Tekanan untuk Tesla di Inggris tampaknya belum reda. Data penjualan bulan Februari menunjukkan penurunan yang cukup tajam, sementara pabrikan mobil listrik asal China justru terus menambah tenaga di pasar yang sama. Hasilnya, peta persaingan EV di Inggris makin panas—dan kali ini yang kepanasan bukan cuma baterai, tapi juga strategi.
Menurut data Society of Motor Manufacturers and Traders (SMMT), Tesla membukukan 2.422 unit penjualan di Inggris pada Februari 2026, turun dari 3.852 unit pada periode yang sama tahun sebelumnya. Jika dihitung, penurunannya sekitar 37% year-on-year—angka yang sulit ditutupi dengan senyum “AI autopilot”.
Yang menarik, penurunan Tesla terjadi saat pasar mobil baru di Inggris justru tumbuh. Total penjualan mobil baru pada Februari mencapai 90.100 unit, naik 7,2% dibanding tahun lalu dan menjadi Februari terbaik sejak 2004. Pertumbuhan ini disebut banyak didorong oleh pulihnya pembelian dari konsumen individu.
Tesla merespons data bulanan tersebut dengan catatan penting: perusahaan menilai statistik pendaftaran bulanan tidak selalu mencerminkan kondisi penjualan aktual. Menurut perwakilan Tesla, ritme pengiriman kendaraan dari pabrik ke Inggris membuat angka lebih akurat dilihat dalam konteks kuartalan, bukan per bulan.
Dalam komunikasinya, Tesla juga menyatakan jumlah pemesanan dan booking pada dua bulan awal 2026 disebut melampaui periode yang sama pada 2025 dan 2024. Namun, ada banyak pesanan yang belum “menjadi penjualan” di data bulanan karena kendaraan belum selesai didaftarkan dan belum dikirim ke pelanggan.

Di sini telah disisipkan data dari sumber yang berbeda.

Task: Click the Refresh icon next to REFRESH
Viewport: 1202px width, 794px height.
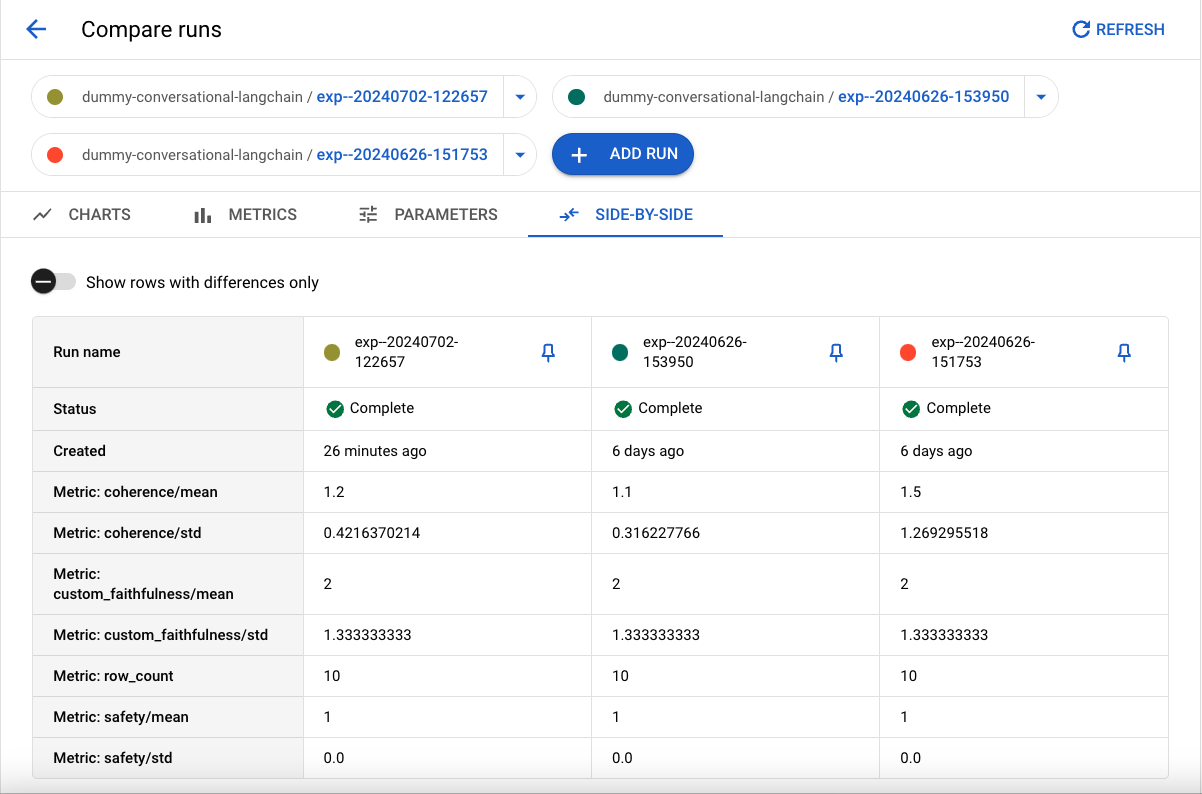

Tren serupa muncul dari lembaga riset transportasi New Automotive. Versi mereka menyebut penjualan Tesla di Inggris pada Februari turun hampir setengah, menjadi sekitar 2.208 unit. Angkanya memang berbeda, tapi arah ceritanya sama: Tesla sedang menahan laju, bukan mempercepat.
Di sisi lain, BYD jadi contoh paling nyata dari “serangan balik” pabrikan China. New Automotive mencatat penjualan BYD di Inggris tumbuh sekitar 40% pada Februari. Sementara SMMT menyebut pertumbuhan BYD bahkan mencapai 83%, meski total volume BYD masih belum melampaui Tesla. Perbedaan angka terjadi karena sumber data dan metode hitung yang berbeda, tetapi keduanya menegaskan kenaikan BYD.
Tekanan kompetitif ini membuat Tesla tidak bisa hanya mengandalkan narasi “versi lebih murah” dari Model Y atau Model 3. Untuk merebut kembali pangsa pasar di Inggris, Tesla perlu memastikan pasokan, strategi harga, dan nilai tambah yang benar-benar terasa bagi konsumen—terutama ketika opsi EV alternatif makin banyak dan makin agresif.
Menariknya, di beberapa negara Eropa lain, Tesla justru sempat menunjukkan sinyal pemulihan, misalnya peningkatan di Prancis, Portugal, Spanyol, Norwegia, dan Belgia. Namun Inggris masih jadi titik yang sulit, karena persaingan di sana sedang ramai-ramainya—ibarat konser, Tesla masih di panggung utama, tapi penonton sudah mulai melirik band baru dari China.